## Your goal
Write out exactly the lines running from the line that includes "The width and height of the screenshot is (353, 245)." to the end of the data, both ends included, and nothing besides.

Items listed in a dataset
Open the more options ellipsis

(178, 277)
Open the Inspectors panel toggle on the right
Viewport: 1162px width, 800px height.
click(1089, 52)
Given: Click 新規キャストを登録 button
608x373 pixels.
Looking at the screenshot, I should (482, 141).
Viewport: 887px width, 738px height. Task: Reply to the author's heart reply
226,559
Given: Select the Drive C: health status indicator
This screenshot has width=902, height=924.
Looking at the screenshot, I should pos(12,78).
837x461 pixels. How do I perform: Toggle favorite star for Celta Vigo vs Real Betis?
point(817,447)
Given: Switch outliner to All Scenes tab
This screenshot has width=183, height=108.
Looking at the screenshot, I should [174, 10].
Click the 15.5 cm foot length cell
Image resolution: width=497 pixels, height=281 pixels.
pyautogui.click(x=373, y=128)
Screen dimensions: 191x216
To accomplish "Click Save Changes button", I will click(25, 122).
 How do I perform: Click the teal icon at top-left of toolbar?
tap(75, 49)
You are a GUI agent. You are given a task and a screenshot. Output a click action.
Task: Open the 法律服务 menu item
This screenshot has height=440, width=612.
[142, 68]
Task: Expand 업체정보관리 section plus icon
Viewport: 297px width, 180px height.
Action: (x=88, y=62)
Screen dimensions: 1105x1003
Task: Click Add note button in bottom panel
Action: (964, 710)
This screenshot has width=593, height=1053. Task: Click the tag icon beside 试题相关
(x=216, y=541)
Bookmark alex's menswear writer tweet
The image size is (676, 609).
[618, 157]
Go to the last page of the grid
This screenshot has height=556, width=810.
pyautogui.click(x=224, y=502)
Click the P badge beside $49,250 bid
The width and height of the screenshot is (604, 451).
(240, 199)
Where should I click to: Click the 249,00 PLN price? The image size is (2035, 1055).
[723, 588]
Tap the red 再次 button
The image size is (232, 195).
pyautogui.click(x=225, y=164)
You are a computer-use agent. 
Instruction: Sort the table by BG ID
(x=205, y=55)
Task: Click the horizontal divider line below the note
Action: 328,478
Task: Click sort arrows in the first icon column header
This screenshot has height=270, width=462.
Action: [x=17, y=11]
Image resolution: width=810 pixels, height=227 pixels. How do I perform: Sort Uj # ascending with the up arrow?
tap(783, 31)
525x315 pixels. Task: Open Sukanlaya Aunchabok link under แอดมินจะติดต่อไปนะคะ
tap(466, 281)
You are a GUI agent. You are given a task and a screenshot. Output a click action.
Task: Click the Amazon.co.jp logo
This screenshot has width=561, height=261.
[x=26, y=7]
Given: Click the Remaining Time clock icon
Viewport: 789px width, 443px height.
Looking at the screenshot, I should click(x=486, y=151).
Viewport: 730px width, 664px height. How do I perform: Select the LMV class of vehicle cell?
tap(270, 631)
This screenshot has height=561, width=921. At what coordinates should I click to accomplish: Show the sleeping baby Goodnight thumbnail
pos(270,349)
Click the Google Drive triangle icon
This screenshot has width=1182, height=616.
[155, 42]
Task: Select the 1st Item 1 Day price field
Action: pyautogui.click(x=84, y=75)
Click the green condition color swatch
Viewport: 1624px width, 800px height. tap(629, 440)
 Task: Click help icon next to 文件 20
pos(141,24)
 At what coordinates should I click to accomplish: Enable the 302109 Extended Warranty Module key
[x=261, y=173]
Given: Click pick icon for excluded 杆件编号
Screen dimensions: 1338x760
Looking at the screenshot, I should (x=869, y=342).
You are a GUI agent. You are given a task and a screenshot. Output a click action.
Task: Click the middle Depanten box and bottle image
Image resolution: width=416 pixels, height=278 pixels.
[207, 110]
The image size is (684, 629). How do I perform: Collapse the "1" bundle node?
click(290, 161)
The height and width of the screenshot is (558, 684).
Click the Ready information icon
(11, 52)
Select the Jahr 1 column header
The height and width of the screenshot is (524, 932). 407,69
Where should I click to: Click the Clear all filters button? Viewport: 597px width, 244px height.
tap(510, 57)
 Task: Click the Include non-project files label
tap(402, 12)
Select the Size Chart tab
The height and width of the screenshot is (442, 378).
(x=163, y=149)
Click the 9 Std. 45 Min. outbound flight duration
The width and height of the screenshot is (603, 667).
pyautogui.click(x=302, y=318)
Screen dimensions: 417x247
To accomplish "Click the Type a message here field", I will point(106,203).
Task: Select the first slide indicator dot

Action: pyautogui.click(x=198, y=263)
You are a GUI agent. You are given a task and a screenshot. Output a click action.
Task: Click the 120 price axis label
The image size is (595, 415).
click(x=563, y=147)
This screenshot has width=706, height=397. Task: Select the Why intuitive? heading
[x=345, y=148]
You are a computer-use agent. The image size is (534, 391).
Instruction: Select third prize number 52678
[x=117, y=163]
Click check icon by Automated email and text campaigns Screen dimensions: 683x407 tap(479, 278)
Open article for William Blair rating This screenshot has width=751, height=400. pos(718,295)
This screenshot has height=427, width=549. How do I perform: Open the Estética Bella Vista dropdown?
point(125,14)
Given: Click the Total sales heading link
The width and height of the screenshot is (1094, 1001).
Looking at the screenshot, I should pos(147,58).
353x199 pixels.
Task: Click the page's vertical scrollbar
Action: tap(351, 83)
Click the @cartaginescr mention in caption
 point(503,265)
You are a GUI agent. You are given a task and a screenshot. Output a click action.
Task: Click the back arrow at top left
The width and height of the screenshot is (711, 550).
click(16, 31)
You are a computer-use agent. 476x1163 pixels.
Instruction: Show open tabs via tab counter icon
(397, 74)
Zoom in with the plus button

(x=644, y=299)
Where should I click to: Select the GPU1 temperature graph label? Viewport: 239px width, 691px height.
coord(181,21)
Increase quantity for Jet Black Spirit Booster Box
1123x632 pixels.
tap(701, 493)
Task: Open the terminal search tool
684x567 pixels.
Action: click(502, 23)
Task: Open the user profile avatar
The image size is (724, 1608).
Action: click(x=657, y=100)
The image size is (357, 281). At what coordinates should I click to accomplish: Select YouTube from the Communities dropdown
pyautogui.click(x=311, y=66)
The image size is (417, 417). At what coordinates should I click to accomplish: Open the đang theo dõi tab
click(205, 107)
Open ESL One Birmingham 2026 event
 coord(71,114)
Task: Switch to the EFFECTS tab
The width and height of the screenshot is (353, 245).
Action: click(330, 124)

## Written solution
The width and height of the screenshot is (353, 245).
Action: click(330, 124)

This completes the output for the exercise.